Why Middle East is in Tatters?

By: Vali Nasr 

The baggage of colonialism

The current crisis in the Middle East is very important, largely because it goes to the heart of distribution of power, or more rightly the security architecture, of the region. Boundaries that were drawn after the collapse of the Ottoman Empire and the Treaty of Versailles are now open to contestation. The internal political architecture that was borne out of the colonial experience with a particular distribution of powers between minorities and majorities and also between authoritarian regimes and their subjects is also being contested.

So, today, foundations of the region’s political structure are in a flux. This is much more than a dispute between two countries or a simple political uprising and demand for democracy. This is really a fundamental reorganization of power in the region in a manner that we actually don’t know where the dust will settle.

Nowadays, when you hear the Arabs complain about Iranian meddling in the region, what they’re essentially saying is that the balance of power between Arabs and Iranians has been lost. What the Arabs are really worried about is that the balance of power in this region is shifting to Turks and Iranians, away from the Arabs.

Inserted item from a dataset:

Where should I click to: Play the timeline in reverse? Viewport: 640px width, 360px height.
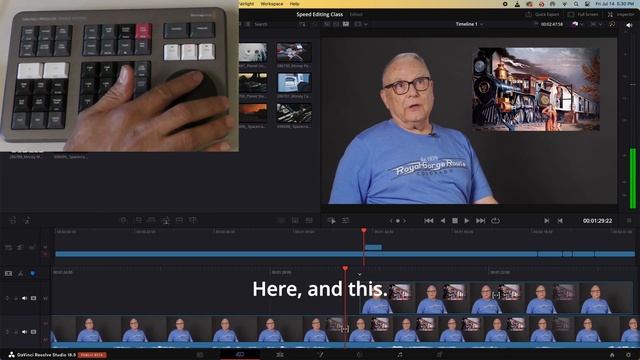click(443, 221)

Since 1920 or since the end of the World War I, the Middle Eastern states of Iraq and Syria have encapsulated a particular balance of power that the colonial establishment favoured. Namely, colonial rule worked by empowering the minority as an ally to rule over the majority, the same divide-and-conquer strategy that was used in India where the British army was overwhelmingly Sikh and Punjabi and Baloch, and they were dispatched to large, Muslim Hindu regions to establish order. So the French military in Syria was heavily Alawite, and the British establishment in Iraq was heavily Sunni.

So when they left, they left behind states in which the minority is privileged and rules over the majority. You cannot talk about democracy or weakening of authoritarianism without opening up the question of balance of power. But in the Middle East, this is not happening through some kind of an orderly transition like it happened in South Africa when the whites made a pact with the blacks and handed over power.

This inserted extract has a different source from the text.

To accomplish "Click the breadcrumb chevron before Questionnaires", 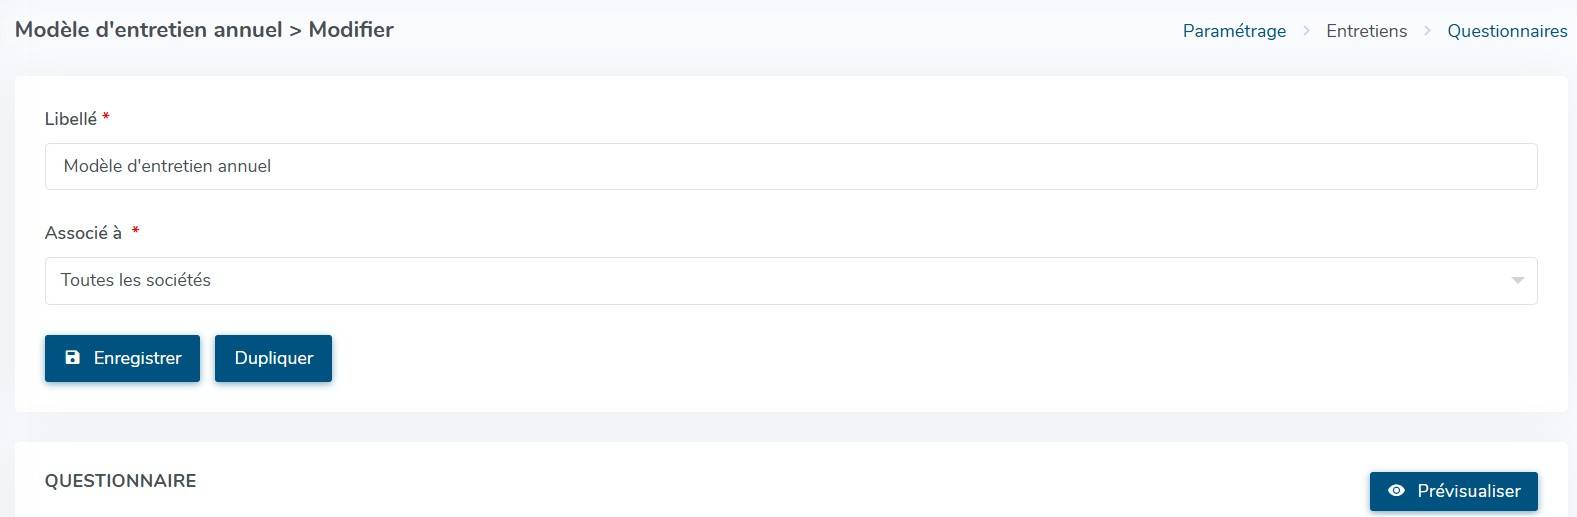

You don’t have a Nelson Mandela. No, like, the Balkans, you actually have a United States that actually is willing to stay in large numbers until it brings about a constitutional change. So we’re seeing these paroxysms of violence because the minority is unwilling to give up power, and the majority demands power and also wants to settle scores over the years that it has been ruled over. Now, it so happens that the main differentiator of identity is actually sectarian even though both sides are Muslim.

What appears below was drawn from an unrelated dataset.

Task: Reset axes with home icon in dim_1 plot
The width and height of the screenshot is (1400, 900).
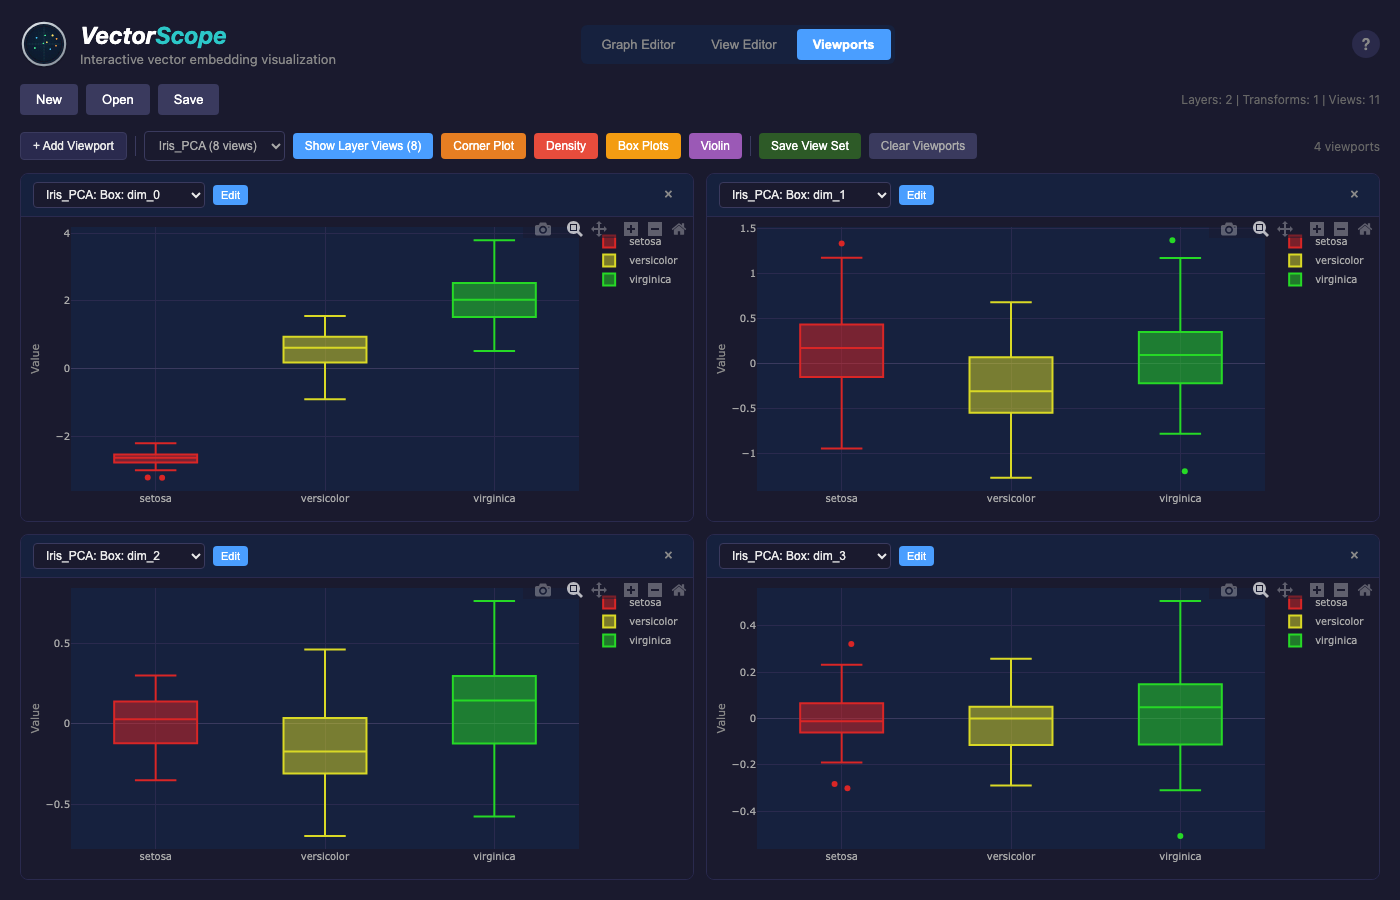Action: 1365,229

Both sides claim that they want to live happily together, but there is a very clear perception that Saddam’s regime in Iraq and those who came before it were predominantly Sunni, favoured the Sunnis, and the Shias were not treated as equal citizens.

So the states that were borne out of colonialism inherited the same bureaucratic structures and the same particularly military structures and ended up in the same sort of mould. And that’s not actually unique about the Middle East. We see it across Africa and even in South Asia and other places where you had colonial rule as well.

But what we’re essentially seeing in the Middle East is really the opening up of the departing pact of colonialism right after World War I. And in the Middle East, it’s happening particularly violently.